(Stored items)
┄┄┄┄┄┄
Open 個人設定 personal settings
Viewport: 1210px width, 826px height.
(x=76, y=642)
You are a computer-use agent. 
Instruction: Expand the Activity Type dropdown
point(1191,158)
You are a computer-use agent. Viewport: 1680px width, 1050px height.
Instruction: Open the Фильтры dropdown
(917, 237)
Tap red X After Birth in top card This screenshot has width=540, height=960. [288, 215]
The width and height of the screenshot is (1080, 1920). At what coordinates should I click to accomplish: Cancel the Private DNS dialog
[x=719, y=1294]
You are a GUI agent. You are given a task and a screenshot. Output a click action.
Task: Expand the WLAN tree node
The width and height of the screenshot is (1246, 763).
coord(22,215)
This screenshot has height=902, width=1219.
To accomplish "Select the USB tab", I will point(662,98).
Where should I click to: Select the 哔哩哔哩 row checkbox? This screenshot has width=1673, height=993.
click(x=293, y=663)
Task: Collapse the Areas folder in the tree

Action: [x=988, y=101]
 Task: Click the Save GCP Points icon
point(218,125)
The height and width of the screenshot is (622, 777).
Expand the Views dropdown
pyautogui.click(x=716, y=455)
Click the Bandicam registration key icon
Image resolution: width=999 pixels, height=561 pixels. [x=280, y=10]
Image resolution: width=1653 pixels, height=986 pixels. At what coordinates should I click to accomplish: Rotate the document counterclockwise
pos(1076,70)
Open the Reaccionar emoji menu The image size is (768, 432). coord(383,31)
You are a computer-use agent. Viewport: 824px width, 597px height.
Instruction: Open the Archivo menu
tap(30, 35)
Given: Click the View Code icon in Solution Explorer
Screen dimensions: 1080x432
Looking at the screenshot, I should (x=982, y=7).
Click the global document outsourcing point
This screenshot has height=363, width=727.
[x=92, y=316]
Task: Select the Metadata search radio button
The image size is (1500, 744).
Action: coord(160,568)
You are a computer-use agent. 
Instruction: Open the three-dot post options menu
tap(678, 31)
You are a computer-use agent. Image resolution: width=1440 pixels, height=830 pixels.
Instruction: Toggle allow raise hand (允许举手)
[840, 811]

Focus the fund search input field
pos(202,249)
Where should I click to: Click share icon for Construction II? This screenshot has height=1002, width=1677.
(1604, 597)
┄┄┄┄┄┄
Task goal> Search the data for "computer". Copy every line that has it.

Result of the exercise>
You are a computer-use agent. 
You are a computer-use agent. Viewport: 1680px width, 1050px height.
You are a computer-use agent. Viewport: 824px width, 597px height.
You are a computer-use agent. 
You are a computer-use agent. Image resolution: width=1440 pixels, height=830 pixels.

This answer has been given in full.